Automating accounts payable, for instance, means decreasing paper invoices while increasing touchless processing. Many companies still have manual purchase orders, invoices and expense reports, said Duvedi. Reducing paper saves errors and time by cutting back on the number of hands touching the paper in the process.

The second A is adoption. Businesses may think they’ve done their part by deploying new tech – yet without adoption by both employees and suppliers, Duvedi said, that investment delivers no value.

Furthermore, if initiatives are not tied together at the corporate level, that can make it harder rather than easier for employees to spend money in the course of their daily jobs – as well as harder for management to gain visibility into that spending activity.

The ability to complete business tasks via mobile is growing in importance, Duvedi noted. Meeting employee demand with a native mobile capability can contribute to both adoption and the third A, agility – which simply means the ability to make decisions faster in a 24/7/365 world.

When team managers receive a preapproval request, Duvedi said they should be able to view it using the email app on their phone. The message should include all the essentials, such as amount and who’s already signed off, so the team leader can just hit “Approve.”

In short, everything should be as easy as possible for participants, said Duvedi – just like with consumer-facing tech. Suppliers, too, must be able to review purchase orders and convert them to invoices with ease, even if their company doesn’t have a digital process – it should be possible through email.

Otherwise, Duvedi said these points can become a bottleneck and damage employees’ ability to get their job done in an efficient manner, thus harming the effectiveness of the overall organization.

Community Intelligence

In the same way that startups may crowdsource funding for a new product, Duvedi said Coupa crowdsources intelligence to benefit the entire Coupa community.

In one application of that, individual companies can leverage the analytics to see how they’re performing and benchmark themselves against the rest of the network.
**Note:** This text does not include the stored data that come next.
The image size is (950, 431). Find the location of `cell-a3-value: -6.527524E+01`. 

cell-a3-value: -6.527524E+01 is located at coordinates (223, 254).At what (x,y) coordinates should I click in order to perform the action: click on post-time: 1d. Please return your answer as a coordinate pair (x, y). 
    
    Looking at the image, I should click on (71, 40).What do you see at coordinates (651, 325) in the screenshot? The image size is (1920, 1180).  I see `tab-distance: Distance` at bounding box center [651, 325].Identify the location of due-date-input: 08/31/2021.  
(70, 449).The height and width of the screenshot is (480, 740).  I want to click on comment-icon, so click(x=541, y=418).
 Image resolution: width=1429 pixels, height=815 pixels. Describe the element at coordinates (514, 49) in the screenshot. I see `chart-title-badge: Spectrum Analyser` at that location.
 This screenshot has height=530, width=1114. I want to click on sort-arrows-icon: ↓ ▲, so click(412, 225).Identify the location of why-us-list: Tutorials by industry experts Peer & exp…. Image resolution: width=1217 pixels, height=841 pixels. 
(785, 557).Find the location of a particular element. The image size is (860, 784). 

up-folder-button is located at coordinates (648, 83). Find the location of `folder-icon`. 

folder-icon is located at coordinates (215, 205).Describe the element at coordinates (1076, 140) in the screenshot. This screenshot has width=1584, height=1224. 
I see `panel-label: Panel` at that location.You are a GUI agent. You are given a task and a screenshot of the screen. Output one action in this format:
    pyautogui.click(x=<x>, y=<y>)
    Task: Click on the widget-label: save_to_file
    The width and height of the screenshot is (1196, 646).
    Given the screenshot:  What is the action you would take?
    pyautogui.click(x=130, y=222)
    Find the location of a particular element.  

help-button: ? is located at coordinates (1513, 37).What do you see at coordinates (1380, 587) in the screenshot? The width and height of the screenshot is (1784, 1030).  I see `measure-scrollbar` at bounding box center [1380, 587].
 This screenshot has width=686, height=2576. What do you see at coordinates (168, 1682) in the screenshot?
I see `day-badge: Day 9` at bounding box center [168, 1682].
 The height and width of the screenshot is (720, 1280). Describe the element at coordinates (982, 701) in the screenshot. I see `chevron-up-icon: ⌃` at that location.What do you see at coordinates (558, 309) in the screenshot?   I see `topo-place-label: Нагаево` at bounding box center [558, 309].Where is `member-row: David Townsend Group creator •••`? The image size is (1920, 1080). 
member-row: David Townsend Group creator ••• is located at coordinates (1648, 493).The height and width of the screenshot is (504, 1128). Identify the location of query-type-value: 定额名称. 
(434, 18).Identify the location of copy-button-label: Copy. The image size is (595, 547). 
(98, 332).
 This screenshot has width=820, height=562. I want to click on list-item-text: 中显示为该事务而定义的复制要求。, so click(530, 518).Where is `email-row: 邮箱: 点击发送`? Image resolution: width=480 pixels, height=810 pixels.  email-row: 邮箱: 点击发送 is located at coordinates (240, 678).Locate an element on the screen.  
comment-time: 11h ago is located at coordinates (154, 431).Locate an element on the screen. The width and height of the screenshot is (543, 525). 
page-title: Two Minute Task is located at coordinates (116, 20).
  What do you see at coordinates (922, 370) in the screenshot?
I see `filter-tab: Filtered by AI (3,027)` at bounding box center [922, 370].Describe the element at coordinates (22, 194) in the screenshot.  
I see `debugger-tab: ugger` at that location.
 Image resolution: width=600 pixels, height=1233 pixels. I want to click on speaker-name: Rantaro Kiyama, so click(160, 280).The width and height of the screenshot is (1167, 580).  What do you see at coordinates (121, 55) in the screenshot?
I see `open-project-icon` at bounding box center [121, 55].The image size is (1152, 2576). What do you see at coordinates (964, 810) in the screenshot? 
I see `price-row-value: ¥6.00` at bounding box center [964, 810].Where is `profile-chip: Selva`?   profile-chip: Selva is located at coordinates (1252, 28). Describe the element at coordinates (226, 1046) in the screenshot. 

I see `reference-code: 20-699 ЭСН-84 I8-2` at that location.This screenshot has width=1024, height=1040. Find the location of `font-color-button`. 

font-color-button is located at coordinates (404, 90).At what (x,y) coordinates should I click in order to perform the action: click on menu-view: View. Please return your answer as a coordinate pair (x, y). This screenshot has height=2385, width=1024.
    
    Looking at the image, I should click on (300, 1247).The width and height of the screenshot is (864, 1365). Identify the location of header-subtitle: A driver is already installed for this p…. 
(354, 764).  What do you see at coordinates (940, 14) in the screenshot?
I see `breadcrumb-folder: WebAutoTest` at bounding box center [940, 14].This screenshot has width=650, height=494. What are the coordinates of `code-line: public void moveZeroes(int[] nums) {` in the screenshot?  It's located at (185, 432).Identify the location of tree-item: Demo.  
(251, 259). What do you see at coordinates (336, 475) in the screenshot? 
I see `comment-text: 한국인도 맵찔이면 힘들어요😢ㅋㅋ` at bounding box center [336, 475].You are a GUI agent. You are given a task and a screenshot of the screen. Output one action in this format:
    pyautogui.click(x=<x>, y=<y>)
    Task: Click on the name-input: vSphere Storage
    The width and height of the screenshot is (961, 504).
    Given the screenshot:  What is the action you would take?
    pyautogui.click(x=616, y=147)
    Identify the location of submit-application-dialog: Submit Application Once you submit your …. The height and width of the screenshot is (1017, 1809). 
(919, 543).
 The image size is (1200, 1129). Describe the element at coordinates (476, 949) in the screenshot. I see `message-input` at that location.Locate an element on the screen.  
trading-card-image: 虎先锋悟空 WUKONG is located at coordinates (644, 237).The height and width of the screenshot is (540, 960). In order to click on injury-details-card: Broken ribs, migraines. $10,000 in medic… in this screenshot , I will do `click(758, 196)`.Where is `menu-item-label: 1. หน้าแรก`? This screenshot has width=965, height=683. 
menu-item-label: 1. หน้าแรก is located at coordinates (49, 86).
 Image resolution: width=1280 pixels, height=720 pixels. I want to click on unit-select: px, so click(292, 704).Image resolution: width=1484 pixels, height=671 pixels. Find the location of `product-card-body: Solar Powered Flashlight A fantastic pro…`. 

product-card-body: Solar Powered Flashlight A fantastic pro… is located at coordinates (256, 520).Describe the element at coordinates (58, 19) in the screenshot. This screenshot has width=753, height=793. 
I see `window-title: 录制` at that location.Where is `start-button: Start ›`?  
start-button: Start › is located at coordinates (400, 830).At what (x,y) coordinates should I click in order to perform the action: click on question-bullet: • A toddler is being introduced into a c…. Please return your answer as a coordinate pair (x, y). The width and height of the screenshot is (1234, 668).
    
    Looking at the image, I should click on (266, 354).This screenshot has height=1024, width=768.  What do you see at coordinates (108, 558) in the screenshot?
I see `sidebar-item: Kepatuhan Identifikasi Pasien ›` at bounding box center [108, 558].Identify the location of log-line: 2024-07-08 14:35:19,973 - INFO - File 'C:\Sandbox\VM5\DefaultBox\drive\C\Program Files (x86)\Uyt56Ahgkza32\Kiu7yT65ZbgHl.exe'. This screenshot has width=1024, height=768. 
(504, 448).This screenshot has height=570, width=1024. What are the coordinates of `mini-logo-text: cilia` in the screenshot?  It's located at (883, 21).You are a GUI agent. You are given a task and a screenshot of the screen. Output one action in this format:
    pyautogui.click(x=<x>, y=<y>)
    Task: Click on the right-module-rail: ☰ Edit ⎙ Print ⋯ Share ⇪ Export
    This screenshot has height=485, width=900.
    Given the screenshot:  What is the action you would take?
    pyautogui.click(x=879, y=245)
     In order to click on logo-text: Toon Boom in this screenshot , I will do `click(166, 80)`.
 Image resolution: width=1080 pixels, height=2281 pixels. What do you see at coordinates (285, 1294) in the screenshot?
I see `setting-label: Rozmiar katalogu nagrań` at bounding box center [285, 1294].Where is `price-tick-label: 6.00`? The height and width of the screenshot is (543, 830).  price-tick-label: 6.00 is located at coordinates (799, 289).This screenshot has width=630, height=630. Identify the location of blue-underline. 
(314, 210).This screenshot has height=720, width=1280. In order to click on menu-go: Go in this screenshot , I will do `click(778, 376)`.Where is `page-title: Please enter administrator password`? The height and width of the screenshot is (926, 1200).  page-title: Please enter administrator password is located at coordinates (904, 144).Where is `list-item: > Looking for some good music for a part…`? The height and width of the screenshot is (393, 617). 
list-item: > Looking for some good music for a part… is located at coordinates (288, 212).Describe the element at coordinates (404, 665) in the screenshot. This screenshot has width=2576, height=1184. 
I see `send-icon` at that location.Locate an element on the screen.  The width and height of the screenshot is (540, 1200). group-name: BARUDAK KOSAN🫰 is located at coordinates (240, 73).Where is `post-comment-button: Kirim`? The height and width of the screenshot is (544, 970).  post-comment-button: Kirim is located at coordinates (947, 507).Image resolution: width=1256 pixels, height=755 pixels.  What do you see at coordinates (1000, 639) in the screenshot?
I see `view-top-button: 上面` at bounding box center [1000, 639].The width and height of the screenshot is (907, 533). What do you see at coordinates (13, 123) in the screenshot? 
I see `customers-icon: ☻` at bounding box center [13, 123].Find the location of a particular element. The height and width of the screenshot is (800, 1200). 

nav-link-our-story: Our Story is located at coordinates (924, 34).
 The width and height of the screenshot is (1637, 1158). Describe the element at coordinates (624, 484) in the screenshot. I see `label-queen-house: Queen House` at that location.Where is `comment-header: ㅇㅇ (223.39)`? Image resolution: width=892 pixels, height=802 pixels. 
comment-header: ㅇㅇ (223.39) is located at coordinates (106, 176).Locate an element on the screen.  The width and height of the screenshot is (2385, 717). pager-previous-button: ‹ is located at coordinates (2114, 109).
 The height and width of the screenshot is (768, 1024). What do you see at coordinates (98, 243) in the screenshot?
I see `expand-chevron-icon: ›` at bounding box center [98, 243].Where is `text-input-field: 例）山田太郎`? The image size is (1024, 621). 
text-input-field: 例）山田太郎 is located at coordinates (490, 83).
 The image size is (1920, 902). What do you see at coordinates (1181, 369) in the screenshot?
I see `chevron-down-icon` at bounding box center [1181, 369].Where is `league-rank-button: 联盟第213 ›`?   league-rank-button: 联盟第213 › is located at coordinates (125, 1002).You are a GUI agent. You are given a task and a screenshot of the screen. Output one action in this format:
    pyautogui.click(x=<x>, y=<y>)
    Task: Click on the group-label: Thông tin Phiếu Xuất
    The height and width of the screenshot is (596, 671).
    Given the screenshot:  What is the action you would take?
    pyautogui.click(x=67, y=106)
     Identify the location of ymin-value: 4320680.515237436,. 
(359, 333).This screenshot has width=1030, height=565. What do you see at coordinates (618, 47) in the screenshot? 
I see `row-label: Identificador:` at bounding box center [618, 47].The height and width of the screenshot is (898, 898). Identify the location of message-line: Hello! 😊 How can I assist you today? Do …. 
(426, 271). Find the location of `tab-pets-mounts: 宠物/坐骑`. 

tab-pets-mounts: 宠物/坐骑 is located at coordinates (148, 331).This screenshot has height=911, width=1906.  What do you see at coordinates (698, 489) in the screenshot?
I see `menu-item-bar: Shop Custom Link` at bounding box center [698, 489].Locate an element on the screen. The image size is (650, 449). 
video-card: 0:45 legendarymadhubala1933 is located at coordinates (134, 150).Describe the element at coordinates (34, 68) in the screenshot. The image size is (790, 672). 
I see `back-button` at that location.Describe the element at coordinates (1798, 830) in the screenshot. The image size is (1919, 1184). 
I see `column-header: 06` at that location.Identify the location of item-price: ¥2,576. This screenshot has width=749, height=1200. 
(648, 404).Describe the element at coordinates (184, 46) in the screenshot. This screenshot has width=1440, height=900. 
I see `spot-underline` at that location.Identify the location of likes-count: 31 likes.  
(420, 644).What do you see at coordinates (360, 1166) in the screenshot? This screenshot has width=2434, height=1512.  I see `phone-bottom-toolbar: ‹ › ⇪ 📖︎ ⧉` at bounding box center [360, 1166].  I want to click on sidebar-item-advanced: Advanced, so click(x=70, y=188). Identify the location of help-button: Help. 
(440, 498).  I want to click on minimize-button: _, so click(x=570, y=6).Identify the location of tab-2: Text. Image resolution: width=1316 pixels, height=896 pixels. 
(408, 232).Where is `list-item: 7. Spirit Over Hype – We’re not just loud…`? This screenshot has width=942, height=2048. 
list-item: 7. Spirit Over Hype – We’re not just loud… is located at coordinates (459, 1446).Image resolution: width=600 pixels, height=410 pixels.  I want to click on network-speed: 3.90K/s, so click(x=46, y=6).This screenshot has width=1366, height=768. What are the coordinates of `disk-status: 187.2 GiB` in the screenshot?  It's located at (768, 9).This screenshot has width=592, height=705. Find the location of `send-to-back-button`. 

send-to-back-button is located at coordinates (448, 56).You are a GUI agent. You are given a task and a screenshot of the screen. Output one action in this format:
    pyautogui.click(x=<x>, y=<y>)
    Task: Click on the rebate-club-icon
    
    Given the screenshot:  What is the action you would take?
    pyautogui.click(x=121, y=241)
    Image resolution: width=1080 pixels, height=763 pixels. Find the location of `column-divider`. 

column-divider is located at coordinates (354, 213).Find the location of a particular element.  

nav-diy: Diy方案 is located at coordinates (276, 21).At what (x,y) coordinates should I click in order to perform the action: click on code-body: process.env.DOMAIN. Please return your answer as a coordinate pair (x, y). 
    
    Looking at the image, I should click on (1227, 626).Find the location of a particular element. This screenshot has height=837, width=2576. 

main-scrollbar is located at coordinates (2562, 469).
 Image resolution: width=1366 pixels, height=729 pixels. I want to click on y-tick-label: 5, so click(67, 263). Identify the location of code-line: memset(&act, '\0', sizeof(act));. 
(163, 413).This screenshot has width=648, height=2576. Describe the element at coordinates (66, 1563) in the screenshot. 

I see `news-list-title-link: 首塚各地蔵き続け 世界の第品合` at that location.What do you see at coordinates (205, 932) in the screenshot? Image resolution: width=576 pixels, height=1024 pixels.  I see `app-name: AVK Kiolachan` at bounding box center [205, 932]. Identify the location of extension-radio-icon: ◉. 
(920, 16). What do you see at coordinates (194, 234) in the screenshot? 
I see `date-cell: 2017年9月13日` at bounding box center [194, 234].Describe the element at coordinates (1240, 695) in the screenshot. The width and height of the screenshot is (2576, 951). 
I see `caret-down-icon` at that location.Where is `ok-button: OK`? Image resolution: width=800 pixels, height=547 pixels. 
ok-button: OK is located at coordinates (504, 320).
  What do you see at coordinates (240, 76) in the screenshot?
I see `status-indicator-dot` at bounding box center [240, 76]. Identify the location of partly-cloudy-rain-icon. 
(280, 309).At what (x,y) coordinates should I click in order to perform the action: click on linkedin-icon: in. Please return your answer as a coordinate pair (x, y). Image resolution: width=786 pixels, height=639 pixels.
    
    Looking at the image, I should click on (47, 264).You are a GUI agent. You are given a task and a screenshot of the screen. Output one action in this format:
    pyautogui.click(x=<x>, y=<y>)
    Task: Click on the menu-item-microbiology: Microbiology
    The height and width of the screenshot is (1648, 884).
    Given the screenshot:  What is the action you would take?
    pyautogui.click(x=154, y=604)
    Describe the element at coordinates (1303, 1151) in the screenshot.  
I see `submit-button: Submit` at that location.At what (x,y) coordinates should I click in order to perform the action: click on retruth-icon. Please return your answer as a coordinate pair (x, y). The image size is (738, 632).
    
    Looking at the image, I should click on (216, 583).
Duvedi said this can help companies set reasonable targets.

For example, Duvedi said that best-in-class organizations have increased the percentage of preapproved purchases to as high as 87 percent. Without this intel, most companies would consider that an unachievable goal, since the average percentage before cracking down on spend management is only 20 percent to 40 percent.

Community intelligence can also help companies mitigate supplier risk, said Duvedi. Even if a partner seems to be serving the company well, the experiences of other businesses may reveal that certain suppliers are riskier partners than they appear, giving businesses the intel and opportunity they need to address potential issues before they arise.

The Bottom Line on Benefits

A successful spend management program can reduce processing costs for accounts payable and other transaction types, reduce cycle times between the moment an employee realizes he needs something and the moment he gets it, and increase the percentage of electronic and touchless transactions – while also supporting cost avoidance, cost savings and working capital improvements.

Duvedi acknowledged that getting to that point won’t happen overnight. However, a different approach, such as trying to increase revenue, could not contribute the same bottom-line boost without an even more significant effort, making spend management one of the most efficient ways to achieve this goal.